About this task: Continue the text about Nick O'Teen from the point where it stops.
____ Source passage
- Nick O'Teen as he appears in the comic Superman vs. Nick O'Teen

Publication information
- Publisher: DC Comics
- First appearance: 1980
- Created by: Health Education Council; Saatchi & Saatchi;

= Nick O'Teen =

Comic supervillain

Nick O'Teen, is a supervillain from British anti-smoking public service announcements in the 1980s, created by Saatchi & Saatchi and the Health Education Council of London in collaboration with DC Comics. The character is an enemy of Superman who uses various means to attempt to convince children to pick up tobacco smoking.

==PSA campaign==
Nick O'Teen debuted on 26 December 1980 in a British television advertisement. He was designed by the advertising agency Saatchi & Saatchi and the advertisement was paid for by the Health Education Council (HEC). The advertisement was part of a campaign that featured television advertisements as well as comics that lasted until 1982. The campaign was built off a poster from 1979 published by the HEC, which featured Superman discouraging the use of cigarettes. The HEC received over 70,000 requests for the poster, and the money from it meant that the campaign could be expanded considerably.
________
____ Material supplied
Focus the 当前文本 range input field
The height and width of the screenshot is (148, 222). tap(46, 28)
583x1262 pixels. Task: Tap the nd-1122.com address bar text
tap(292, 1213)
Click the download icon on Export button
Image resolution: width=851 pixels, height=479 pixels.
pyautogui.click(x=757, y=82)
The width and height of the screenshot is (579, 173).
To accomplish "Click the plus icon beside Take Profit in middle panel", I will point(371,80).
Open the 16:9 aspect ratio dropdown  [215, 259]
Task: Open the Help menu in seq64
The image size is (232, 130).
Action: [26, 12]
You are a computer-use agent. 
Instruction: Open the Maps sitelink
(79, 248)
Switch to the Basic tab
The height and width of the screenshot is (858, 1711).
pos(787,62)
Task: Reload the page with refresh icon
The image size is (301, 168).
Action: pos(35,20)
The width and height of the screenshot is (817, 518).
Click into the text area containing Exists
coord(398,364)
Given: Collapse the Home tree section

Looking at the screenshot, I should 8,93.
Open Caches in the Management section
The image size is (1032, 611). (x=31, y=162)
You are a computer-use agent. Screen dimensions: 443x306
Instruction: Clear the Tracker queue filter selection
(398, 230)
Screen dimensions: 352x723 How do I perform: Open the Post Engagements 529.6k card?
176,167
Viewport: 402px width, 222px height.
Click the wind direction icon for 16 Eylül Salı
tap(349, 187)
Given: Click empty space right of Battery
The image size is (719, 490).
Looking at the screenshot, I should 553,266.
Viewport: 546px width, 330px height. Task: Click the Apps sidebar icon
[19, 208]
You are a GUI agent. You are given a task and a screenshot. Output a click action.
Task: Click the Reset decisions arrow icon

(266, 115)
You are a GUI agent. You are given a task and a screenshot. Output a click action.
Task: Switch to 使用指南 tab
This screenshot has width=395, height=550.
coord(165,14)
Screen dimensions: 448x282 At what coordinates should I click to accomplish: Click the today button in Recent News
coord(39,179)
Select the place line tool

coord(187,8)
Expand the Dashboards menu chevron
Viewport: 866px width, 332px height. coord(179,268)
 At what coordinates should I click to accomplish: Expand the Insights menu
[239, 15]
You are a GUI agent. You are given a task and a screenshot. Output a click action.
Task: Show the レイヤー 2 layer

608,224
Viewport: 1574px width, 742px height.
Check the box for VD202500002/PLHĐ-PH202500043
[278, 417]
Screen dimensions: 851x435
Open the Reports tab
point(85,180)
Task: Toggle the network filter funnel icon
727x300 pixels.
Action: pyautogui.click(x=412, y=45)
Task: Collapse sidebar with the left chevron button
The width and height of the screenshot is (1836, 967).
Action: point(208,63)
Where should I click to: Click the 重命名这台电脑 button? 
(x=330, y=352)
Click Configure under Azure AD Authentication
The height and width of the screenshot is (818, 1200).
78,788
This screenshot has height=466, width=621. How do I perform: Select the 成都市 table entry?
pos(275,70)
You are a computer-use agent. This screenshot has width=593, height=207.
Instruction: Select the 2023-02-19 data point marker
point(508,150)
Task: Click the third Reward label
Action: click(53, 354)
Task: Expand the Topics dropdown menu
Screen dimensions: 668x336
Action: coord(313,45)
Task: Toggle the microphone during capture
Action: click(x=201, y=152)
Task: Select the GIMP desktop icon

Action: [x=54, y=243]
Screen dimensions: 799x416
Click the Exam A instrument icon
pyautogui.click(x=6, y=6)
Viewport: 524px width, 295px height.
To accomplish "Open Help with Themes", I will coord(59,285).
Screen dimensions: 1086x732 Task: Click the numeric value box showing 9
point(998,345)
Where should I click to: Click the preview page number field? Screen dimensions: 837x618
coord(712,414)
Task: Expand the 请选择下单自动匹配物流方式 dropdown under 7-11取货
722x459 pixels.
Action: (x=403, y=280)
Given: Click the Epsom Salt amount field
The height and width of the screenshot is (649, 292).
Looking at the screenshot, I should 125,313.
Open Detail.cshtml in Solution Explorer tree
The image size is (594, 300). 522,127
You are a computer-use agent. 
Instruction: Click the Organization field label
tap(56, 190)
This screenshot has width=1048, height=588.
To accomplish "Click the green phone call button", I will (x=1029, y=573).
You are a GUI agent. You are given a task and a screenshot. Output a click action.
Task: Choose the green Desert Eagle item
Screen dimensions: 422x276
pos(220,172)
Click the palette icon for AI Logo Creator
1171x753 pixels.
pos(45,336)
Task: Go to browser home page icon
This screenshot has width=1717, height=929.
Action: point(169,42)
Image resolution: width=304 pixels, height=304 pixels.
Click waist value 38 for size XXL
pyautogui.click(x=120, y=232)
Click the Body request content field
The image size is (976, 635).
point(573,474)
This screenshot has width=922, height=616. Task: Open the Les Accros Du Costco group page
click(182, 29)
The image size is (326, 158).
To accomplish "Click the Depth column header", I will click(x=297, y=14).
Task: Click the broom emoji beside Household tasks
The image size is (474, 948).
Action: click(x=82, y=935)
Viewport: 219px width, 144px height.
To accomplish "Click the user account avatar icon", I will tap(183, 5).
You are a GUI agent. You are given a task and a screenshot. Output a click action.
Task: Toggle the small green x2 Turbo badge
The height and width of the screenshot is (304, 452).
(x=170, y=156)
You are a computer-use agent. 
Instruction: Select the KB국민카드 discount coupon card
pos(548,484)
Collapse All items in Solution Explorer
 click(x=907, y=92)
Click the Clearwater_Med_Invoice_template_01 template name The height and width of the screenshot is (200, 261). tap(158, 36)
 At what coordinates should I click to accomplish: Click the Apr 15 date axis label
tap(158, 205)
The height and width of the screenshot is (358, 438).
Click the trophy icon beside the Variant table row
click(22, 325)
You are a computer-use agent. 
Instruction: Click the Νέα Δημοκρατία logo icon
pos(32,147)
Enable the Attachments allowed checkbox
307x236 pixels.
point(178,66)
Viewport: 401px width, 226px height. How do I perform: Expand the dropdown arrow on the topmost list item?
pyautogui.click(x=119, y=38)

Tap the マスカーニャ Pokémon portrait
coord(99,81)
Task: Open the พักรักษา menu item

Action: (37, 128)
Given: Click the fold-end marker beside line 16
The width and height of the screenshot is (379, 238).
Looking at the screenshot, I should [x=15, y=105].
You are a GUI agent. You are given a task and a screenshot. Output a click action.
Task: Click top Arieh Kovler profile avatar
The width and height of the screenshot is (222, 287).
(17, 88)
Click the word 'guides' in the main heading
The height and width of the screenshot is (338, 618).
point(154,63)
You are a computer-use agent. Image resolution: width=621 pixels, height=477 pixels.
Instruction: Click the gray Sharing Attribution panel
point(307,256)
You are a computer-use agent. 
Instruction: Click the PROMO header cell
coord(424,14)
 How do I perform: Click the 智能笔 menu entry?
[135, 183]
________
Answer to the problem:
Nick O'Teen was created to make the advertisements easy for children aged seven to eleven to understand. A 1979 creative brief from Saatchi & Saatchi stated:

We need advertising which states in simple terms to which children will relate that smoking is not a necessary adjunct to adult, cool or heroic behaviour. The health dangers inherent in the habit should be a secondary part of the message.
— Saatchi & Saatchi

Superman was chosen as the hero of the advertisements because he served as a role-model for children. In 1980, a report commissioned by the HEC stated that Superman "was considered to be the most appropriate character of all the super heroes to represent good against bad and advise children not to smoke," and that research "demonstrated that he is an acceptable and exciting figure to small children".

Rather than simply educate, the campaign sought to enlist children to participate in it by signing a pledge to battle Nick O'Teen by not smoking, for which they received a poster and pin buttons featuring Superman. By the time the campaign ended in 1982, the HEC had received over 800,000 requests for these products.

While the campaign was popular, there was no noticeable drop in smoking rates among children in the United Kingdom from the 1980s to the 1990s.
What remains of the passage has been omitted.